▸ Saved entries:
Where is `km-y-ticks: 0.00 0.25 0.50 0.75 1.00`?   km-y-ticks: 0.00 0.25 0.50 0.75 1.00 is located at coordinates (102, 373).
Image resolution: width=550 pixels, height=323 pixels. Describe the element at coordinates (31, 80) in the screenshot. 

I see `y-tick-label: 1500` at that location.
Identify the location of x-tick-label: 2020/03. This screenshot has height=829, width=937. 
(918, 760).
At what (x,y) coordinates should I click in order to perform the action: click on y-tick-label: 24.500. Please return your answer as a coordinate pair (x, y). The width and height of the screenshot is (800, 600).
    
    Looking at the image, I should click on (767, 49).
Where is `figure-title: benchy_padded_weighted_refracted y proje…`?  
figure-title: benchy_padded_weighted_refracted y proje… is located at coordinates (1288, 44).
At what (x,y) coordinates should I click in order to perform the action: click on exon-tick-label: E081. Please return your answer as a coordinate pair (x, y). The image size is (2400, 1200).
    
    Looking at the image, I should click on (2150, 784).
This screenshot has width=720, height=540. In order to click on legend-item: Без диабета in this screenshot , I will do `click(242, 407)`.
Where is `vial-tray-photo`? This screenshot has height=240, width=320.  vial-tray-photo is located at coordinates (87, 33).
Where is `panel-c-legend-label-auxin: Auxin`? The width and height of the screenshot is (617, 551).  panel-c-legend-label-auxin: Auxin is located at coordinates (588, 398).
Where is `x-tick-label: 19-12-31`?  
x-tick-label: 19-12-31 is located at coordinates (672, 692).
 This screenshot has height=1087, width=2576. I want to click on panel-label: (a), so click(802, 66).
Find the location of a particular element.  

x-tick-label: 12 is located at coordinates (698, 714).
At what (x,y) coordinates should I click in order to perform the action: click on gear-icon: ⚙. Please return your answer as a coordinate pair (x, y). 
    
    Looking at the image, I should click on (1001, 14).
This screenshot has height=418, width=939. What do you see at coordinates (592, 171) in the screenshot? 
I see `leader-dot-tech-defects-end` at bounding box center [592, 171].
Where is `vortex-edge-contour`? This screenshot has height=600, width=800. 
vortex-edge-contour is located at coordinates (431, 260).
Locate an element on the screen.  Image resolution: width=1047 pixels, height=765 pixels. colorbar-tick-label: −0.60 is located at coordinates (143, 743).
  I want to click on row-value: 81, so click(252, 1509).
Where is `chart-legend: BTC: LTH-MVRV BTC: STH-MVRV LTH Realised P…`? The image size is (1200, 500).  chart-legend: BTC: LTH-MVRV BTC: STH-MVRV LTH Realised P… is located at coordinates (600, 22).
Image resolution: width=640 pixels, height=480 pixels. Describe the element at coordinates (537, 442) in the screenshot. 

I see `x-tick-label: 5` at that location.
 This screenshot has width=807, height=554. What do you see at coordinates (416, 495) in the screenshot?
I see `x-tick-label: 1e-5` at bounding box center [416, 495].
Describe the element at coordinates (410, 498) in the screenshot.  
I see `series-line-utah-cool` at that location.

▸ PROBLEM DESCRIPTION:
Report each line of the data above that contains the word "your".

▸ ANSWER TO THE PROBLEM:
At what (x,y) coordinates should I click in order to perform the action: click on y-tick-label: 24.500. Please return your answer as a coordinate pair (x, y). The width and height of the screenshot is (800, 600).
At what (x,y) coordinates should I click in order to perform the action: click on exon-tick-label: E081. Please return your answer as a coordinate pair (x, y). The image size is (2400, 1200).
At what (x,y) coordinates should I click in order to perform the action: click on gear-icon: ⚙. Please return your answer as a coordinate pair (x, y). 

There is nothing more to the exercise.